Task requirements ▸
Write the records below out again word for word, with the pictures removed.

Data to examine ▸
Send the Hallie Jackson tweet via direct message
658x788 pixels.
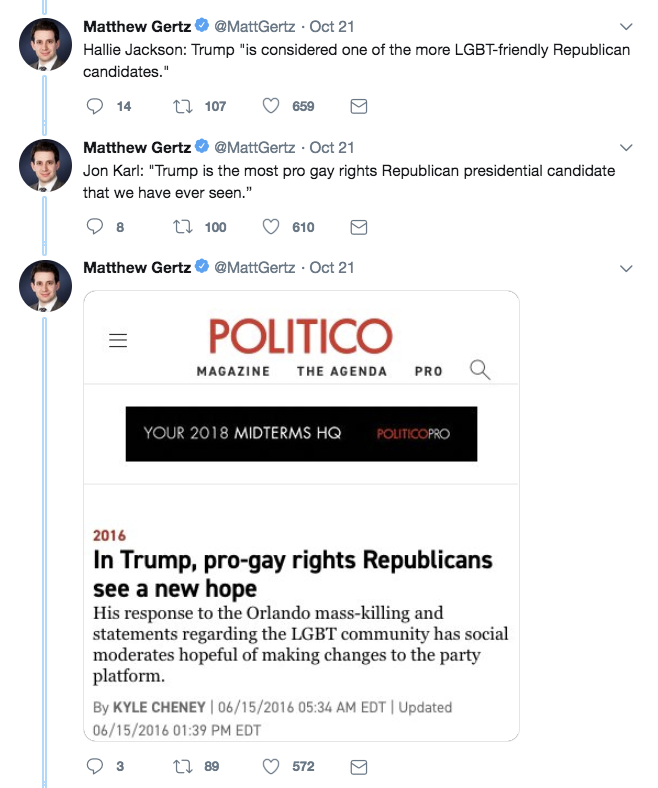point(359,106)
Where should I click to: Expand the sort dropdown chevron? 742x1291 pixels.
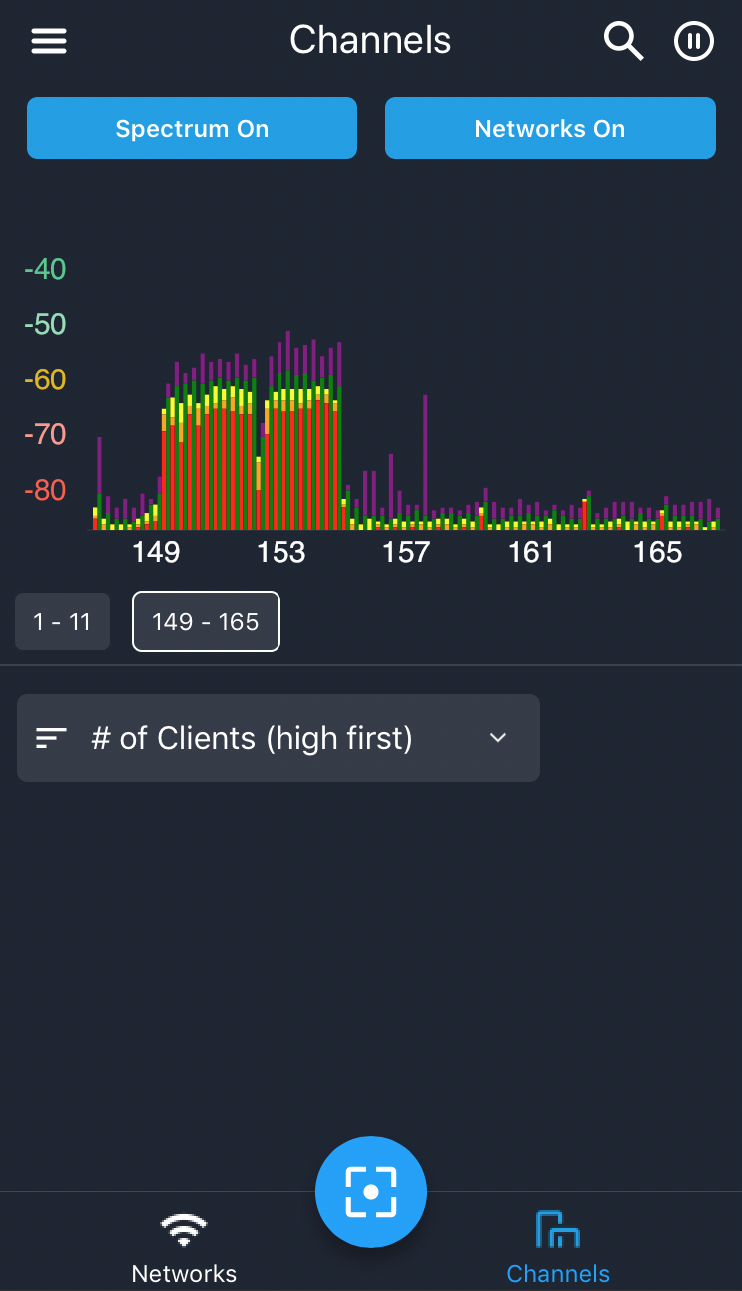[498, 738]
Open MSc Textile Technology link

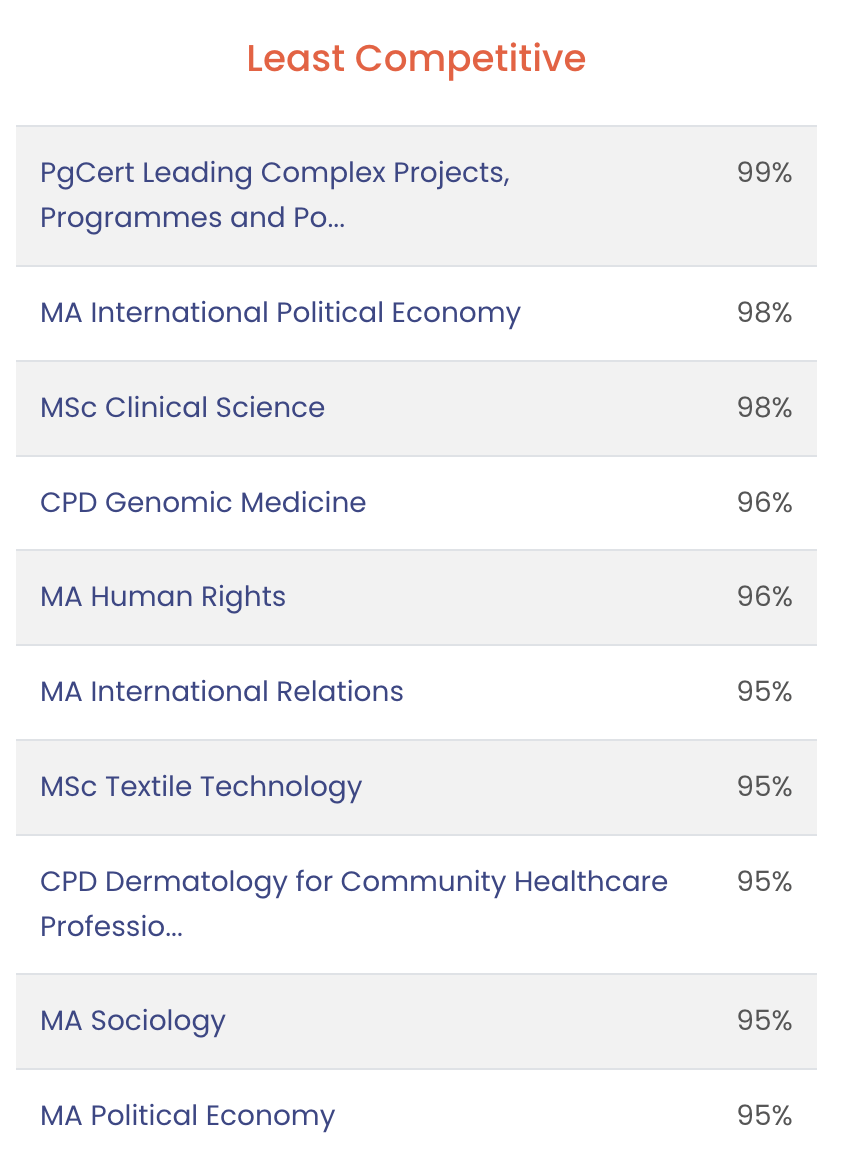click(201, 787)
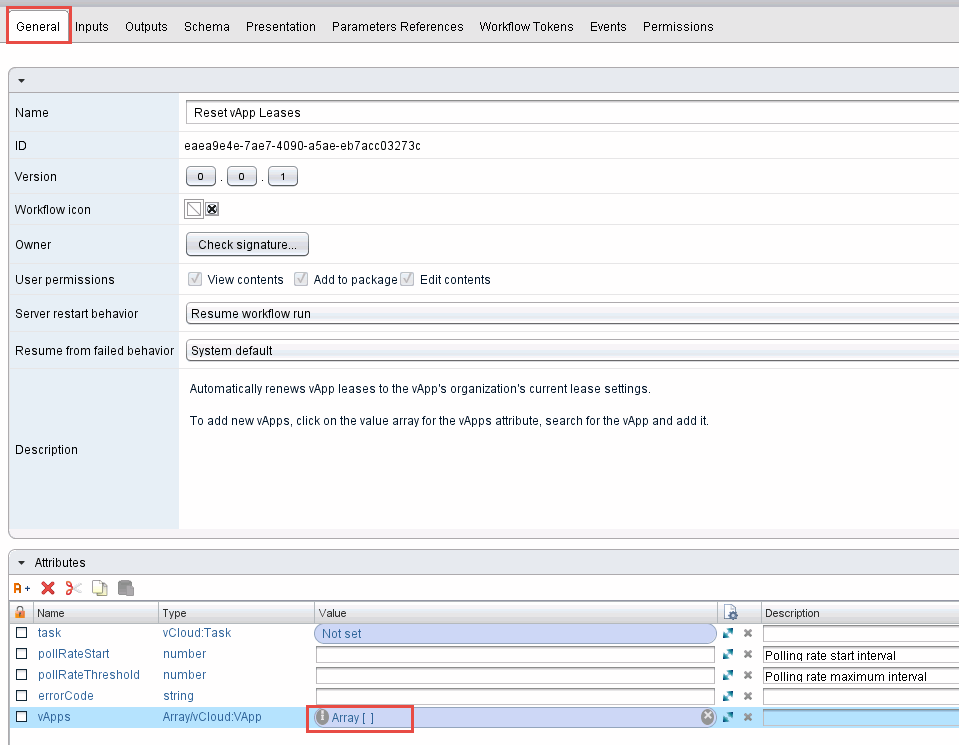Screen dimensions: 959x745
Task: Toggle the lock checkbox for task
Action: (21, 634)
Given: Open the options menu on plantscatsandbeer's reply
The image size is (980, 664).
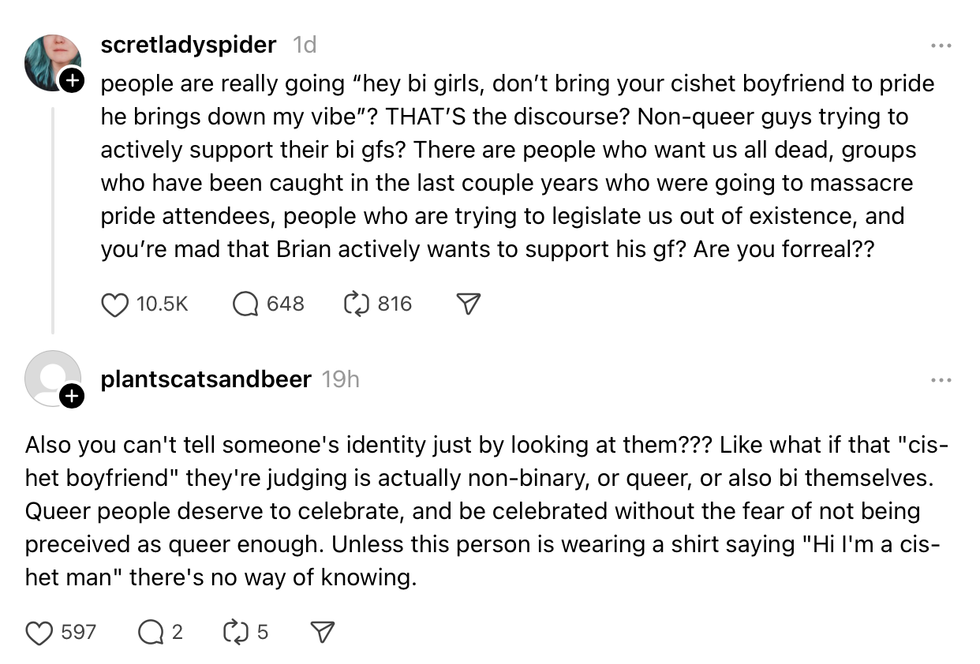Looking at the screenshot, I should point(940,379).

Response below ▸
Send the Hallie Jackson tweet via direct message
658x788 pixels.
point(359,106)
Where should I click to: Expand the sort dropdown chevron? 742x1291 pixels.
[498, 738]
Open MSc Textile Technology link

click(201, 787)
Screen dimensions: 959x745
Task: Toggle the lock checkbox for task
Action: (21, 634)
Given: Open the options menu on plantscatsandbeer's reply
The image size is (980, 664).
Looking at the screenshot, I should point(940,379).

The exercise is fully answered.